Bezos Family Foundation
- Formation: 2000; 26 years ago
- President: John E. Deasy
- Chairman: Miguel Bezos
- Co-founders: Jackie Bezos and Miguel Bezos
- Website: www.bezosfamilyfoundation.org

= Bezos Family Foundation =

U.S. philanthropic organization

The Bezos Family Foundation is a philanthropic organization based in the United States. It was co-founded by Jackie Bezos and Miguel Bezos in 2000. Jackie Bezos and Miguel Bezos are the parents of Jeff Bezos, founder and former president and CEO of Amazon, as well as the founder and owner of Blue Origin.

== Organization ==
The Bezos Family Foundation was co-founded in 2000 by Jackie and Miguel Bezos, both of whom are major donors.

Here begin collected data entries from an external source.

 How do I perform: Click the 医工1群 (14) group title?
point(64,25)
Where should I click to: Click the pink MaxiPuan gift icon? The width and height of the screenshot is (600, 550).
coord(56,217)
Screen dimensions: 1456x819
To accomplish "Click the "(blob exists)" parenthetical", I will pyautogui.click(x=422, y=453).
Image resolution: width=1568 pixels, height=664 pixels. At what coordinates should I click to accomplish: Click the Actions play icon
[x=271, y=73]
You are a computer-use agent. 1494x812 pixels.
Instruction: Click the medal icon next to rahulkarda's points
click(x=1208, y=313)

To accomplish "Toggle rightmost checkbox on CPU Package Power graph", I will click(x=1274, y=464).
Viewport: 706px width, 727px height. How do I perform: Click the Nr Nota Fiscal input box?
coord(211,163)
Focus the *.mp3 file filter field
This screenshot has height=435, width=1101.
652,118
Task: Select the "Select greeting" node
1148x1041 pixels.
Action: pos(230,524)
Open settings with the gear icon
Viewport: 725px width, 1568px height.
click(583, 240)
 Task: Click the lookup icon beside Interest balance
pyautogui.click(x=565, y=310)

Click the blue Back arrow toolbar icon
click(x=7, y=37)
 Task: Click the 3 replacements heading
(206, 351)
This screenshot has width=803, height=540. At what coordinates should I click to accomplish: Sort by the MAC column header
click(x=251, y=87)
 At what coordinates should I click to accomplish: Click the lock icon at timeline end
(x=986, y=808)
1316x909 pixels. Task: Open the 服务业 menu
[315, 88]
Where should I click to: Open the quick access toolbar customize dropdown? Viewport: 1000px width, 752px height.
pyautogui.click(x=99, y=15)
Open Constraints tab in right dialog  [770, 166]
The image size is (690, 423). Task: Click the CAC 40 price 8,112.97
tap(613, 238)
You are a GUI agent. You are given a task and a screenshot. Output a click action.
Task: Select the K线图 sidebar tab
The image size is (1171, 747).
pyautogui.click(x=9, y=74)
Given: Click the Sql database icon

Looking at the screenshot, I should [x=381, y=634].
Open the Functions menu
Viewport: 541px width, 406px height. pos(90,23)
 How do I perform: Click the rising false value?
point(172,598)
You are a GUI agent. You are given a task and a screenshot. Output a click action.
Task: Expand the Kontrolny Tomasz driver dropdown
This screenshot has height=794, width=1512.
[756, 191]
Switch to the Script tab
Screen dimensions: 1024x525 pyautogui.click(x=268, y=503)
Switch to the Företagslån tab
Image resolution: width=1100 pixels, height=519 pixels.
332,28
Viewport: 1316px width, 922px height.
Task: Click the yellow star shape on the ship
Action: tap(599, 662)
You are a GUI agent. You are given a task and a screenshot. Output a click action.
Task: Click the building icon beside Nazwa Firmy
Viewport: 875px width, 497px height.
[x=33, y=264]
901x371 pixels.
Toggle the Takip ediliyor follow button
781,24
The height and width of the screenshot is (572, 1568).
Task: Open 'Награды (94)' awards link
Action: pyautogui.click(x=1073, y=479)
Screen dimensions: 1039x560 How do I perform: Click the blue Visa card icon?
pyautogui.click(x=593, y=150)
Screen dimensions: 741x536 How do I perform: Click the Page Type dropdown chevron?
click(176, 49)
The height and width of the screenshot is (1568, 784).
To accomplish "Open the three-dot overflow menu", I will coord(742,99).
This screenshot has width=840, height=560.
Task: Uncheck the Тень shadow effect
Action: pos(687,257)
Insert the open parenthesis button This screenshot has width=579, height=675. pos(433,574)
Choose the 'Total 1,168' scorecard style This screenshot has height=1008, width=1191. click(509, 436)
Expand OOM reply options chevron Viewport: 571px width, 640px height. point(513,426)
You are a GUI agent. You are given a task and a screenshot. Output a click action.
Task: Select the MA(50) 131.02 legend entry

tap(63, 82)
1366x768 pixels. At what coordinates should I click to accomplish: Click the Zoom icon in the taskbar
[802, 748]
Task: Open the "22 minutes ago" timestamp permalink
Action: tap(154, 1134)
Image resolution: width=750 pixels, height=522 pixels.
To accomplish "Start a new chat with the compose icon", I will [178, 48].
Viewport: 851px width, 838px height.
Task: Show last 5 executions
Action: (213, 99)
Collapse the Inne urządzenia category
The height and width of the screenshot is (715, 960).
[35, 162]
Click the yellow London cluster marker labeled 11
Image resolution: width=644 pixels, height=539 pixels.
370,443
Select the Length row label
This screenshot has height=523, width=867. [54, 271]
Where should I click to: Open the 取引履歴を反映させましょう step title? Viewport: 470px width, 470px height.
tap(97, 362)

Priorities for the organization include supporting education.

For more than 20 years, Jackie served as president of the foundation, while Miguel served as vice president.

In 2022, Jackie and Mike donated $710.5 million to the Fred Hutchinson Cancer Center.

On July 5, 2023, the Foundation announced John Deasy had been named its new president. Jackie and Miguel Bezos transitioned to co-chairs of the board of directors.

On August 14, 2025, Jackie died following a long battle with Lewy body dementia. Miguel (Mike) Bezos is currently the only chair of foundation's board of directors.